A former Los Angeles Angels employee was convicted Thursday of providing former pitcher Tyler Skaggs with drugs that caused his death by overdose in 2019. The trial is taking place in Texas, 15 miles from where Skaggs was found dead during a road trip in the midst of a four-game series against the Texas Rangers. A coroner’s report revealed that Skaggs, 27, had choked to death on his vomit while having a mix of alcohol, fentanyl and oxycodone in his system.
Eric Prescott Kay, the ball club's former director of communications, was accused of acquiring and distributing pills to numerous players during the years of 2017-2019. Kay did not testify during the trial and was found guilty on counts of distribution of a controlled substance resulting in death and conspiracy to possess with intent to distribute controlled substances.
The jury revealed the verdict after less than an hour and a half of conference and only eight days after the trial began. Kay faces up to life in prison at sentencing in late June.
Testimonies from five different major league players and teammates of Skaggs said they also received oxycodone pills from Kay at “various times” from 2017 to 2019. Among the names was former Mets ace Matt Harvey, who said that he received pills from Kay while also obtaining them for Skaggs himself.

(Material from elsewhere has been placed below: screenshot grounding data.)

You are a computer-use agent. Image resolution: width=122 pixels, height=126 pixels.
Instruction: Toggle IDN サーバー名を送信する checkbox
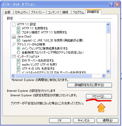(18, 61)
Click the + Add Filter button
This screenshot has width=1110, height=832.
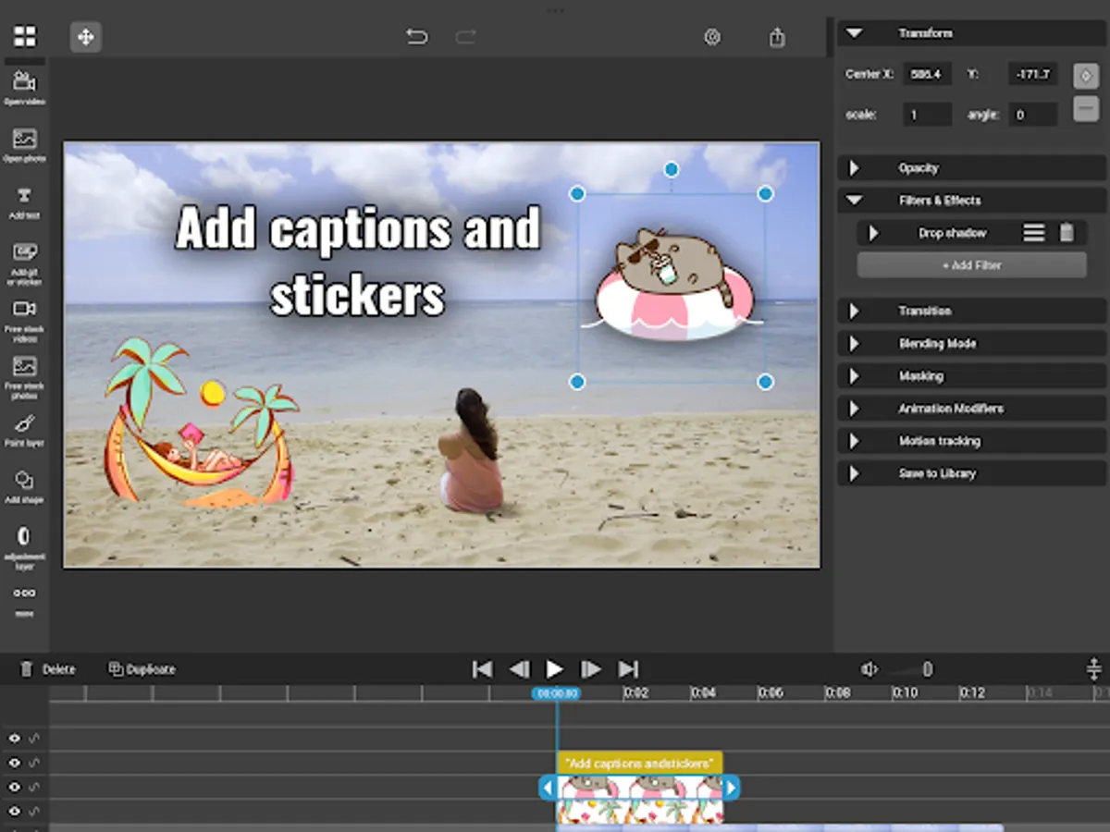click(x=971, y=265)
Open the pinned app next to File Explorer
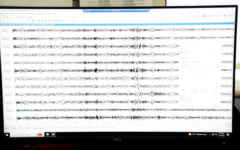Screen dimensions: 240x150 coord(53,134)
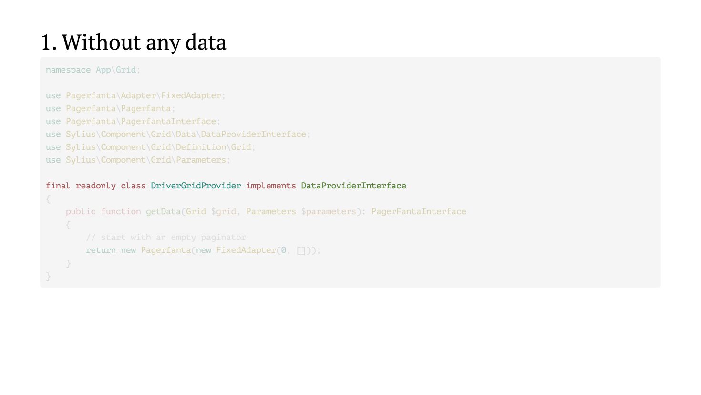Click the PagerfantaInterface use statement
The height and width of the screenshot is (395, 701).
(x=141, y=121)
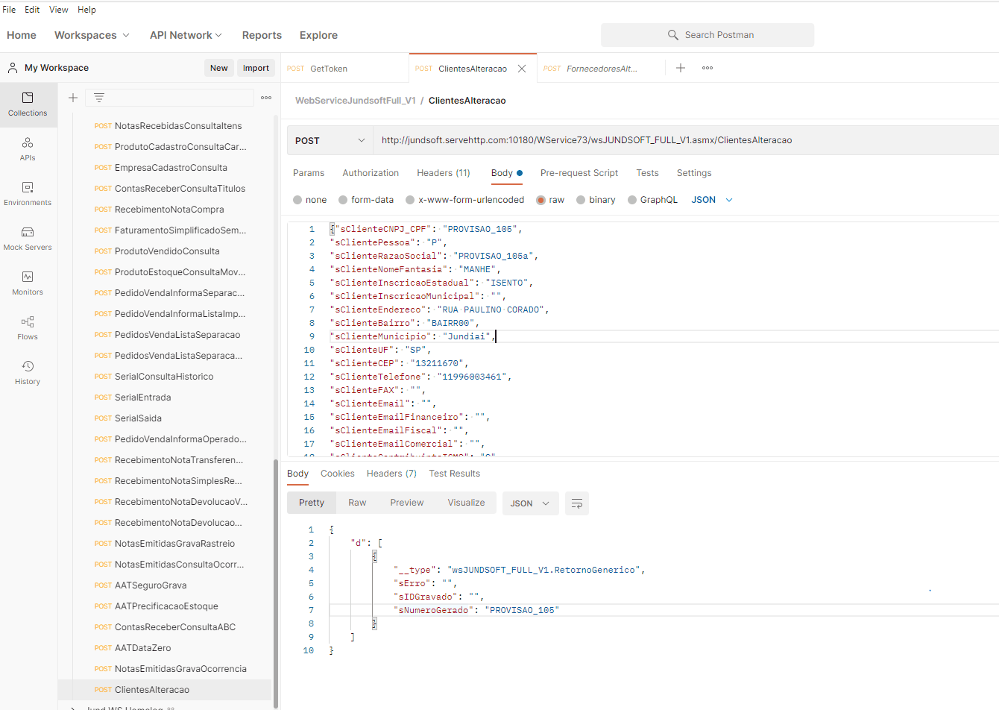
Task: Open the Environments sidebar section
Action: (28, 193)
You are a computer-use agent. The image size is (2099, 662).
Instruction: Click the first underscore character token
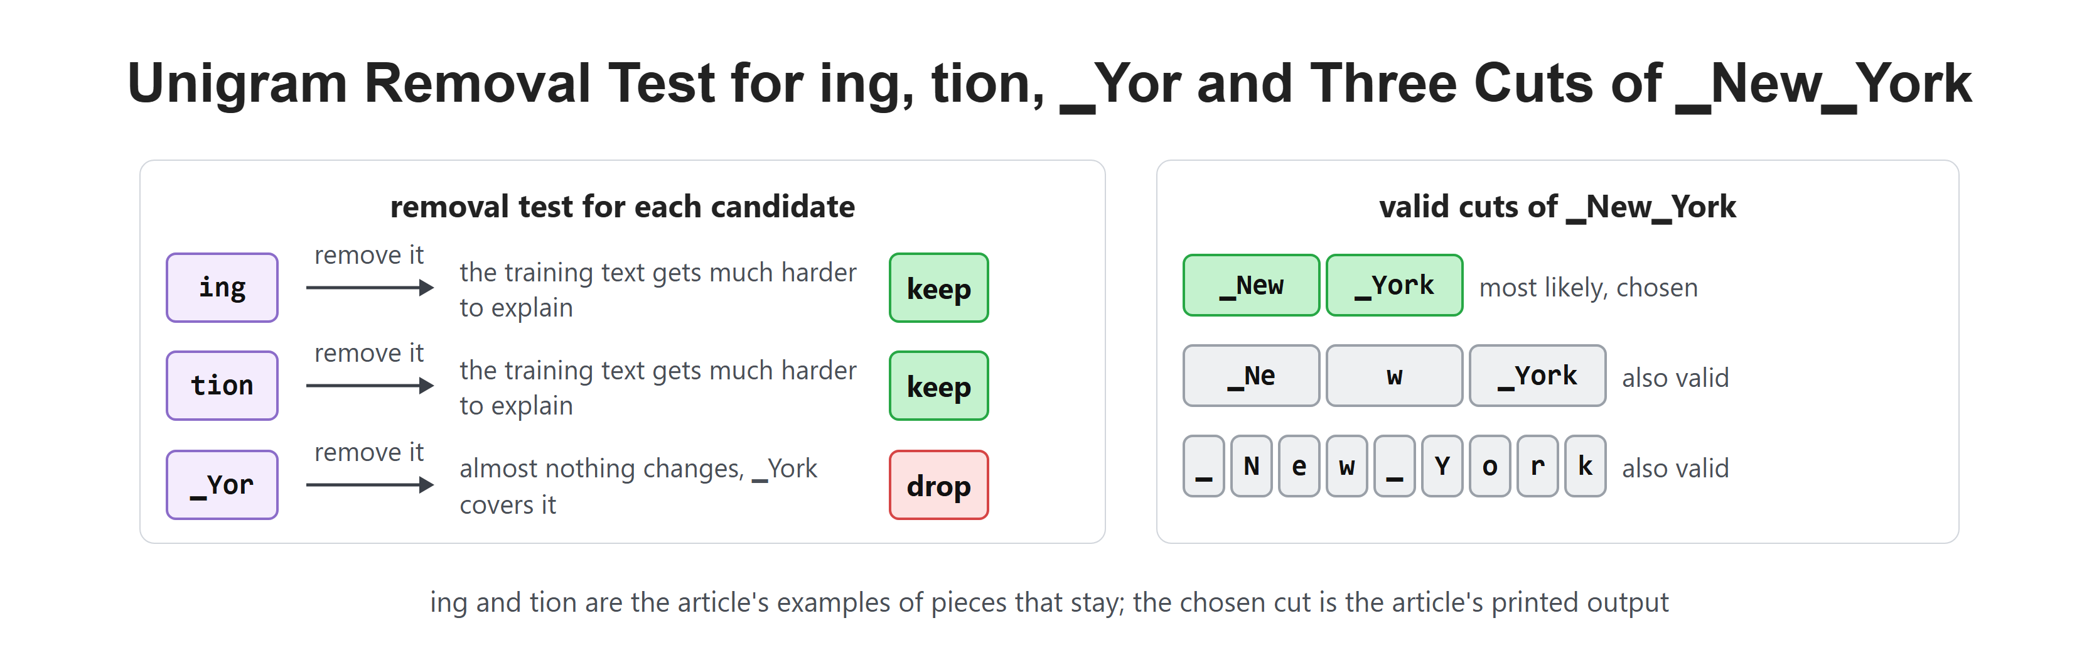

Harvey had been subpoenaed before the trial began on Feb. 9, but was granted immunity from prosecution. He is currently unsigned after pitching for the Baltimore Orioles last season.
In closing arguments, lead prosecutor Lindsey Beran accused Kay of giving Skaggs counterfeit oxycodone pills, which were really fentanyl. She reminded jurors of other players’ testimonies — such as Cam Bedroisan and Blake Parker. Beran mentioned that both players were scared away from oxycodone following Skaggs’ death. The drug was commonly used in professional baseball for pain relief.
Drugs have always been in the spotlight in our country’s national pastime. After World War I, many players began abusing substances like alcohol, sometimes during games. Entering the 1970s, players who needed a boost would turn to cocaine and those who needed a destresser would turn to all forms of tobacco. As baseball turned the corner to the 1980s, its players turned to pills and steroids.
The hard wear-and-tear that pro baseball and its 162-game seasons took on its players forced them to find regular pain relief, as well as something to help their performance. With that came the greatest popularity boost in the history of baseball: The Steroid Era.
There was once a time in baseball where almost 7% of players were using steroids. An increase in home run totals and fastball velocity raised TV ratings and profit, as league revenue grew from $1.4 billion in 1995 to $3.7 billion in 2001 while Mark McGuire and Sammy Sosa shattered records from decades before.
Since then, players are regularly tested — and have been busted and suspended. However, players today still commonly use painkillers such as oxycodone and fentanyl to relieve the stress of a faster, stronger style of play in today’s game.
Tyler Skaggs’ death is a tragedy. The Angels pitcher had a promising life and career ahead of him cut short unfairly. Hopefully the uncoverings of this trial lead to a future in baseball where tragedies such as this are fewer and farther between.